Answer:
The answer is
[tex] \frac{ {x}^{2} + 2x}{2x - 4 } [/tex]
Step-by-step explanation:
[tex] \frac{7xy}{ {x}^{2} - 4x + 4 } \div \frac{14y}{x^{2} - 4} [/tex]
To simplify , factorize
x² - 4x + 4 and x² - 4
For x² - 4x + 4
Write - 4x as a difference
x² - 2x - 2x + 4
x( x - 2) - 2(x - 2)
(x - 2)(x - 2)
For x² - 4
use the formula
a² - b² = ( a+b)( a - b)
That's
x² - 4 = (x + 2)(x - 2)
So now we have
[tex] \frac{7xy}{(x - 2)(x - 2)} \div \frac{14y}{(x + 2)(x - 2)} [/tex]
Change the division sign to multiplication sign and reverse the second fraction
That's
[tex] \frac{7xy}{(x - 2)(x - 2)} \times \frac{(x + 2)(x - 2)}{14y} [/tex]
Simplify
We have
[tex] \frac{x}{(x - 2)(x - 2)} \times \frac{(x + 2)(x - 2)}{2} [/tex]

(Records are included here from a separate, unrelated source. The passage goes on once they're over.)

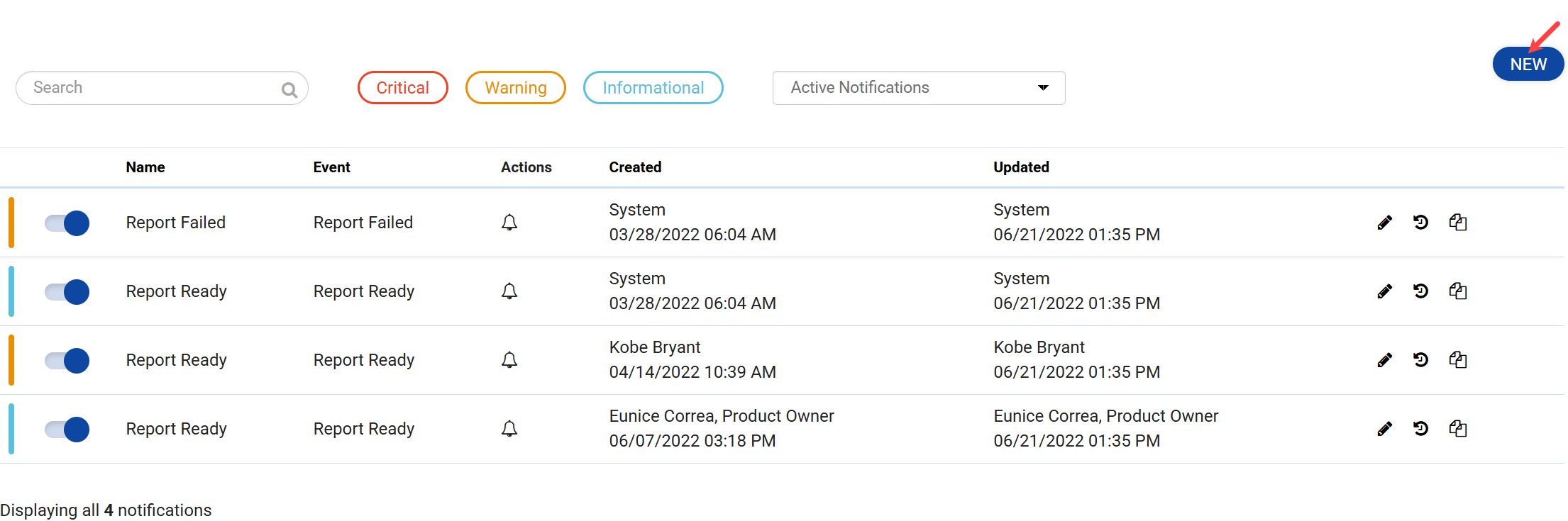Open history for the Report Failed notification
Viewport: 1568px width, 521px height.
(1420, 223)
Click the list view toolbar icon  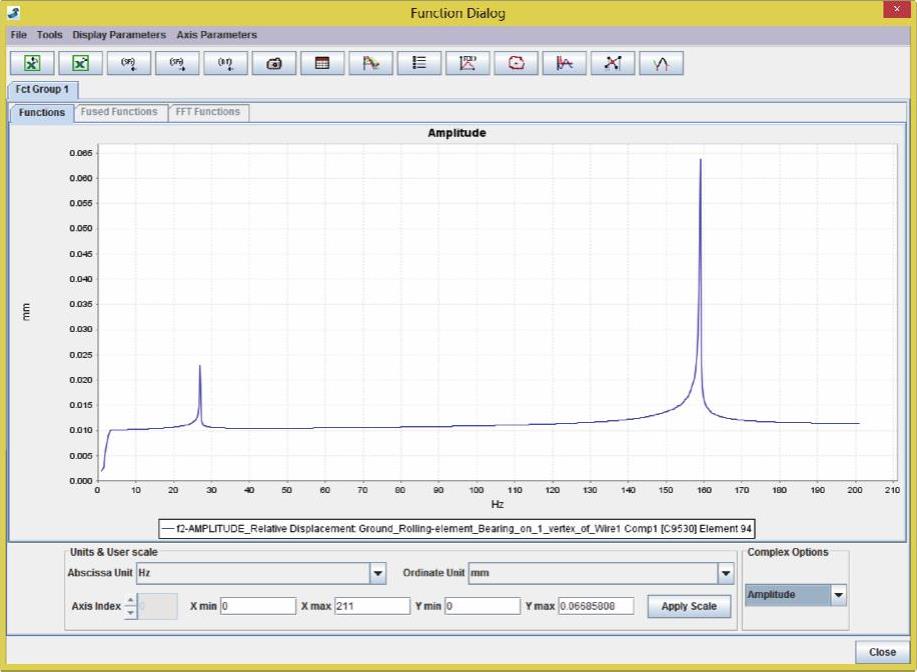coord(419,63)
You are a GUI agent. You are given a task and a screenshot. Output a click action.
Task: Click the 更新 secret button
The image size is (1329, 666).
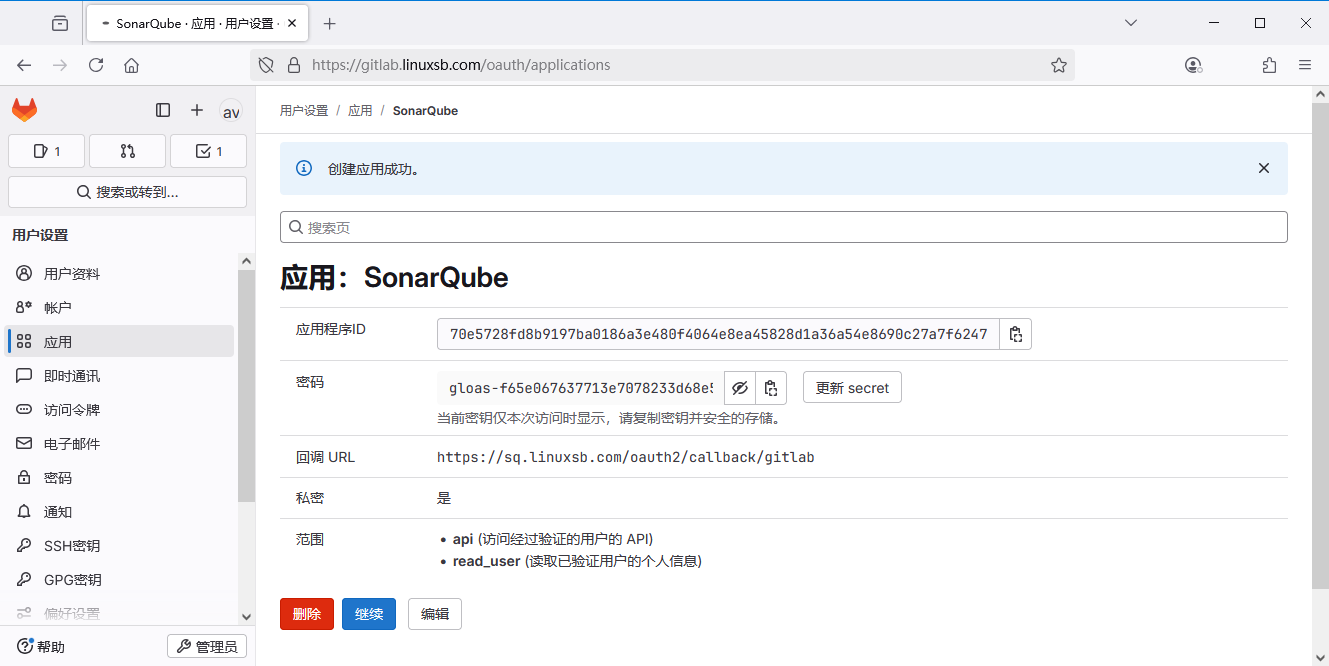click(x=852, y=388)
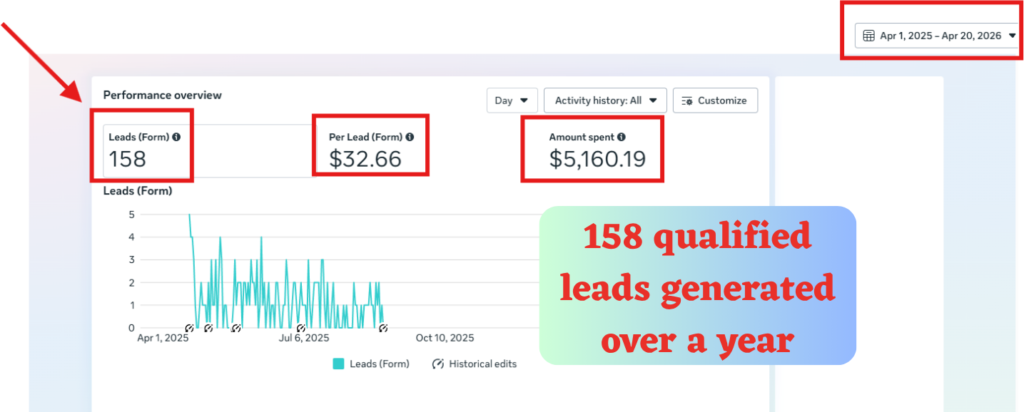This screenshot has width=1024, height=412.
Task: Click info icon beside Per Lead (Form)
Action: pyautogui.click(x=409, y=137)
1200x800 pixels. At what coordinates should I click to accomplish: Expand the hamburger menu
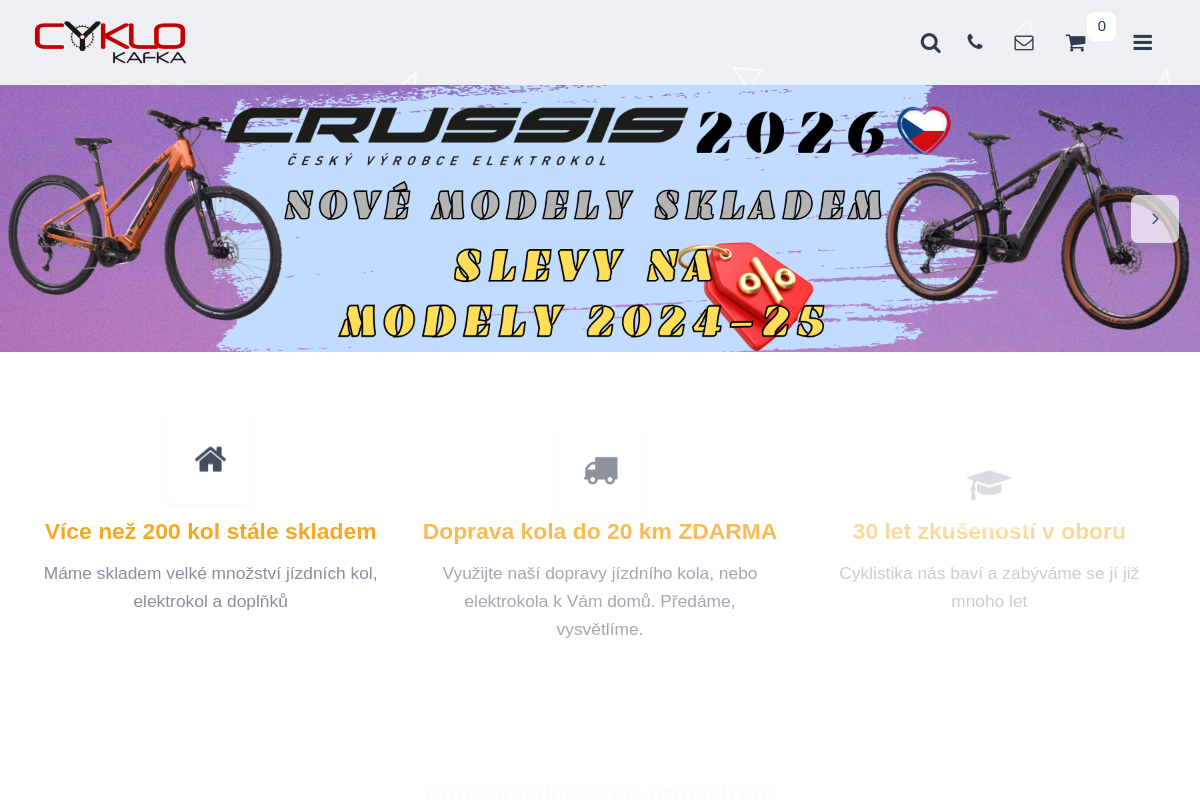1143,43
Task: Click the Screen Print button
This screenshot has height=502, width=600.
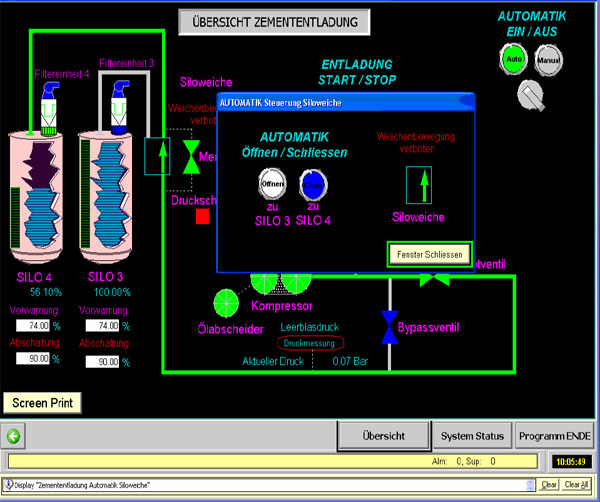Action: [42, 403]
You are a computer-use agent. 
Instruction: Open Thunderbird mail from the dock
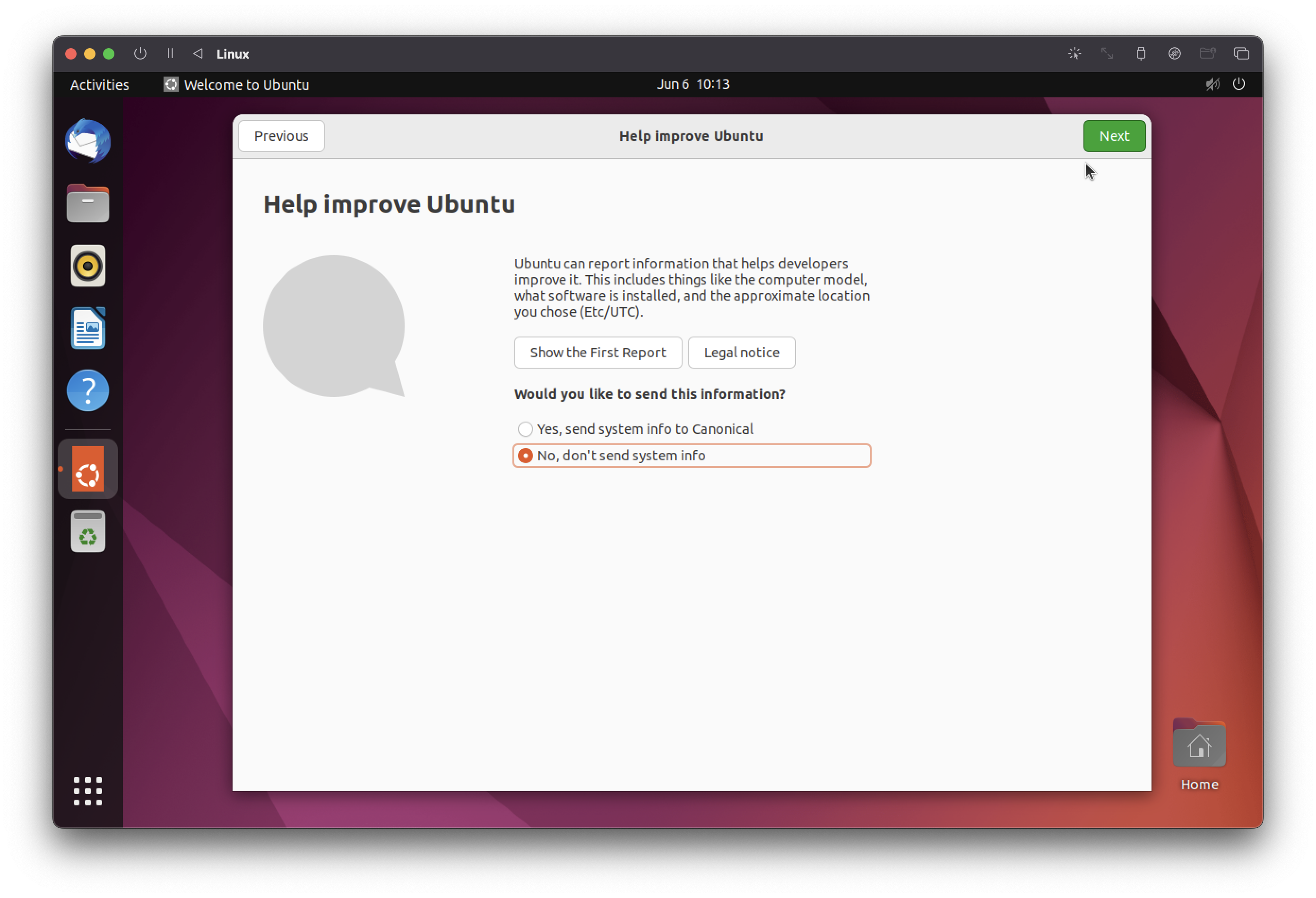88,141
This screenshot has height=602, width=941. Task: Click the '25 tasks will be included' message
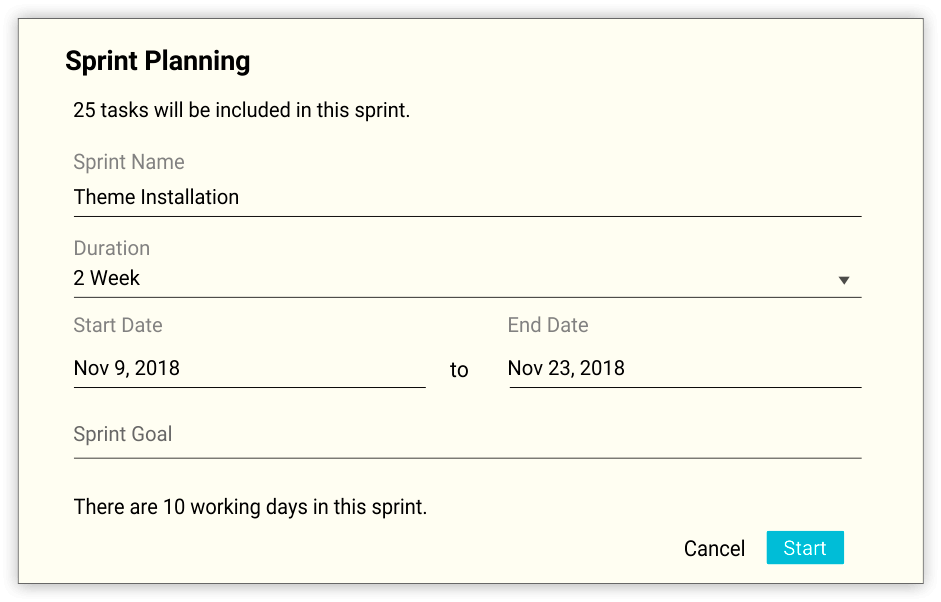pyautogui.click(x=241, y=110)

Reduce the expression with x + 2
That's
[tex] \frac{x}{x - 2} \times \frac{x + 2}{2} [/tex]
Multiply the fractions
[tex] \frac{x(x + 2)}{2(x - 2)} [/tex]
We have the final answer as
[tex] \frac{ {x}^{2} + 2x }{2x - 4} [/tex]
Hope this helps you